Suggestions, comments, and concerns should go here.

(Anonymous) 2016-05-31 12:25 am (UTC)(link)
Why does everyone seem to be assuming that forgiving someone means maintaining a relationship with them? I've forgiven people I haven't spoken to in years for stuff they did a long time ago. I have no interest in rekindling any sort of relationship with them, I just didn't see the point in remaining angry over something that happened close to a decade ago.

(Anonymous) 2016-05-31 12:28 am (UTC)(link)
Because when most people say "forgiveness" that's exactly what they mean. Everyone I have ever met who has talked about needing to forgive would say that if you cut someone off, you really haven't forgiven them even if you're not angry anymore.

(Anonymous) 2016-05-31 01:14 am (UTC)(link)
nayrt but I would absolutely not agree that "most" people mean that. I forgive people who I genuinely think have wronged me, because I don't want to hold on to that anymore and I want to move past it, but that doesn't automatically mean these people are my best friends or even a part of my life anymore.

(Anonymous) 2016-05-31 01:19 am (UTC)(link)
And literally everyone I have ever met in real life would say that's not "real" forgiveness.

(Anonymous) 2016-05-31 02:32 am (UTC)(link)
I would like some hard data on that!
diet_poison: (Default)

[personal profile] diet_poison 2016-05-31 03:49 pm (UTC)(link)
idk if you are the anon I replied to up there or not

but I think it's fair to point out that no, in fact, that's not the prevailing definition of "forgiveness". I have met far more people who don't include maintaining a relationship with someone in their definition of forgiveness.

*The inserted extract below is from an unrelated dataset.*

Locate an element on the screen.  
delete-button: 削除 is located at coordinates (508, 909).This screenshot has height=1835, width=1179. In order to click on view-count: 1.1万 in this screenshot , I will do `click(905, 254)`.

(Anonymous) 2016-05-31 05:16 pm (UTC)(link)
Then you fortunately don't live in the same hellhole I do. Literally everyone I know offline requires maintaining the relationship as part of forgiveness. As in if you cut the person off, you really haven't forgiven them after all and you're being grudgey and horrible.
diet_poison: (Default)

[personal profile] diet_poison 2016-05-31 06:19 pm (UTC)(link)
I'm not even sure what you want me to say to this. Yes? I acknowledge that I am very fortunate. I am simply pointing out that your experience, while terrible, is not the norm. Most people do not define "forgiveness" in that messed-up way.